Next month, the University of Illinois at Chicago will begin testing a vaccine for the novel coronavirus.
“We want to see if the vaccine will prevent people from getting COVID-19 or if it will prevent people from experiencing severe illness if they do get the disease,” said Dr. Richard Novak, lead investigator of the clinical trial at UIC, in a statement.
The vaccine, developed by the biotech company Moderna and the National Institutes of Health, doesn’t contain the virus. The RNA-based vaccine is designed to help the body produce antibodies that protect against COVID-19.
“RNA vaccines represent a new class of vaccines that researchers hope will be more effective than other types,” said Novak, who has led numerous clinical trials for infectious diseases. “The application of this type of innovation to COVID-19 is exciting, although the need for a vaccine of any type against COVID-19 is a pressing and urgent public health necessity.”
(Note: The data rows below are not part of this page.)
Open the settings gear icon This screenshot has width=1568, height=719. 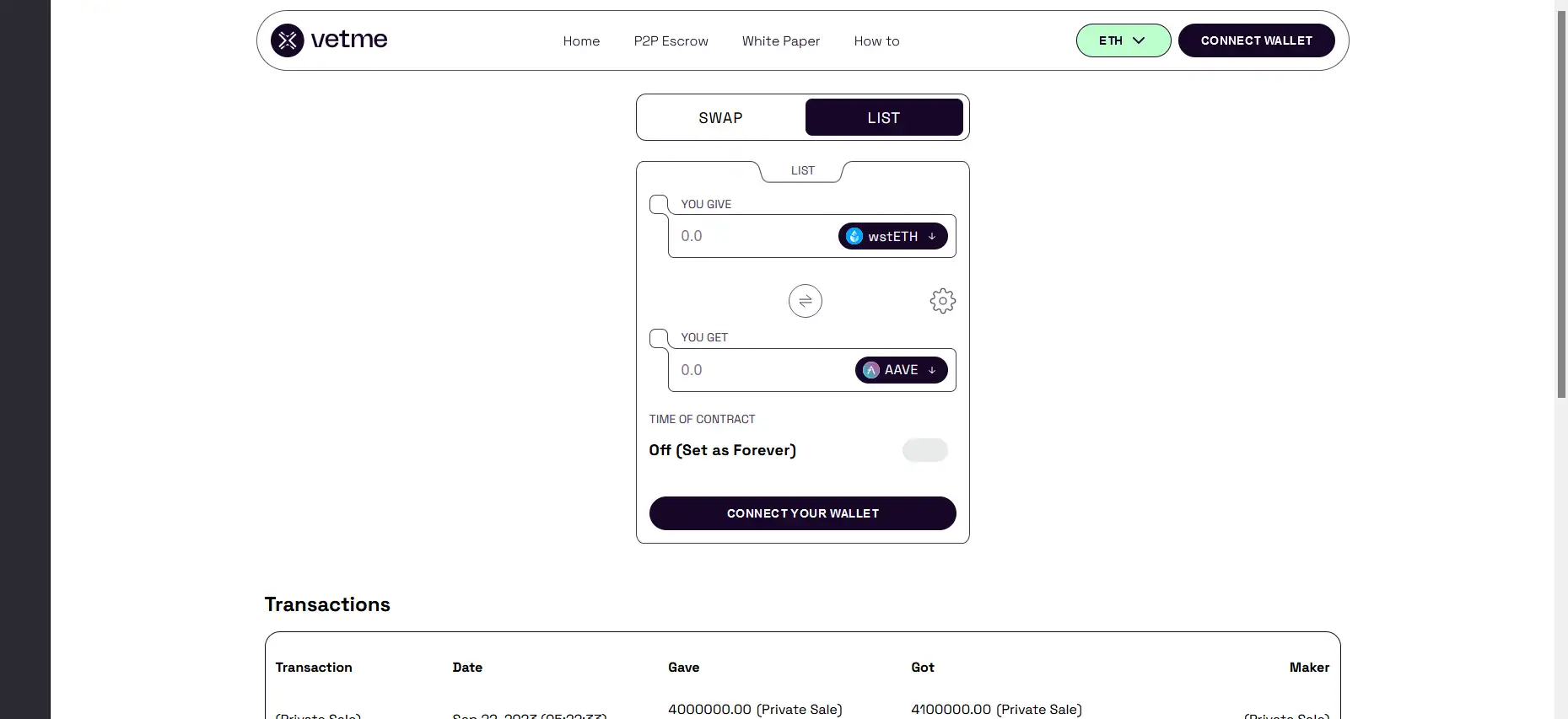point(942,301)
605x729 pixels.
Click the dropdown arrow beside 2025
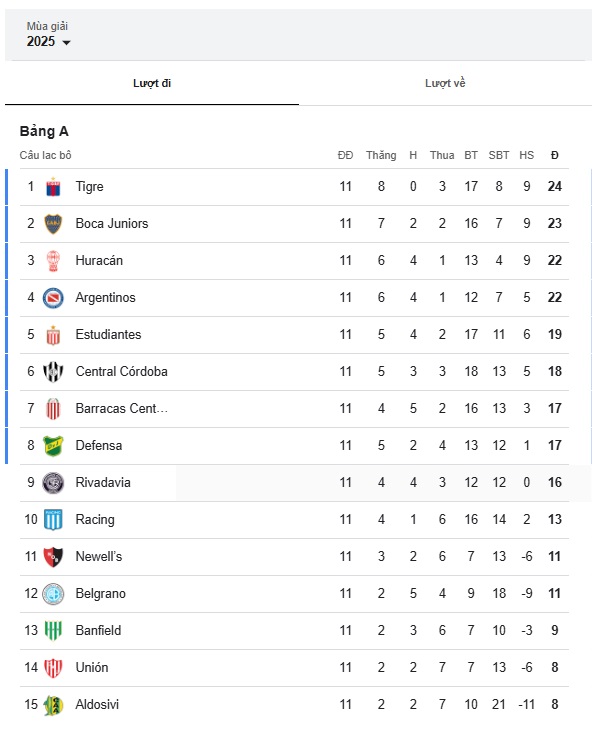tap(66, 43)
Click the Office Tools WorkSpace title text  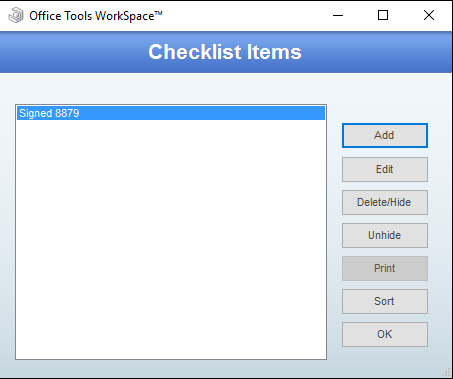click(96, 16)
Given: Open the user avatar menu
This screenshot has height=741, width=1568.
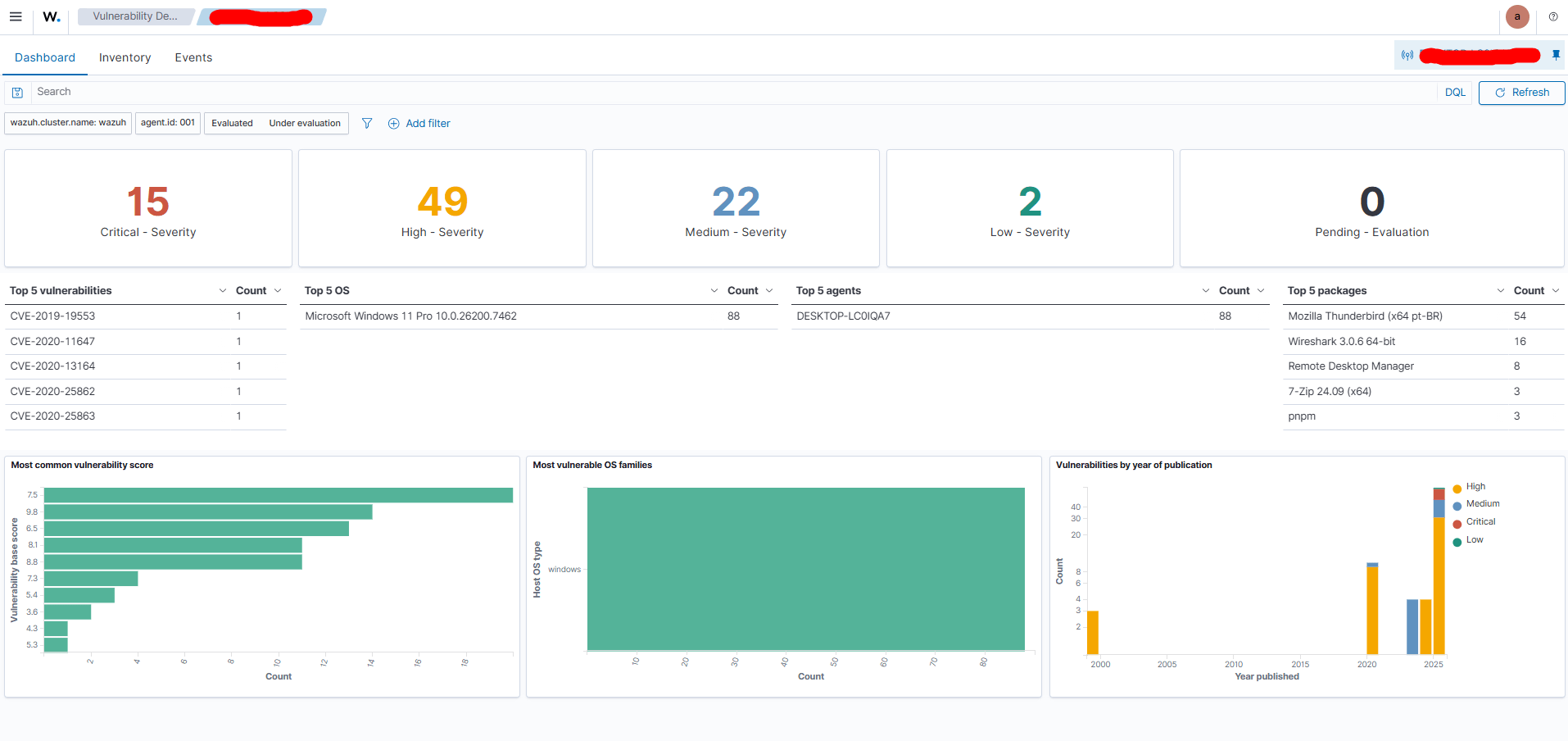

The trial is set to launch July 9 at UIC, which is expected to be the only site in Chicago for the phase three clinical trial of the Moderna vaccine, according to a UIC press release.
Researchers hope to enroll up to 30,000 individuals in the trial, including about 1,000 through UIC. According to Novak, investigators will screen volunteers for the trial to ensure that 40% or more are at least 65 years old.
“We want to test this vaccine in people who are most at risk of experiencing complications and death due to the virus,” Novak said.
Participants will be randomly assigned either to receive the vaccine or a placebo. Neither the researchers nor the participants will know who gets the vaccine. Researchers will collect basic demographic and health information, as well as blood samples from participants, who will be monitored for two years.
Researchers will check in with participants weekly to monitor for COVID-19 symptoms, will conduct testing if symptoms develop and take additional blood samples to test for antibodies, according to a UIC press release.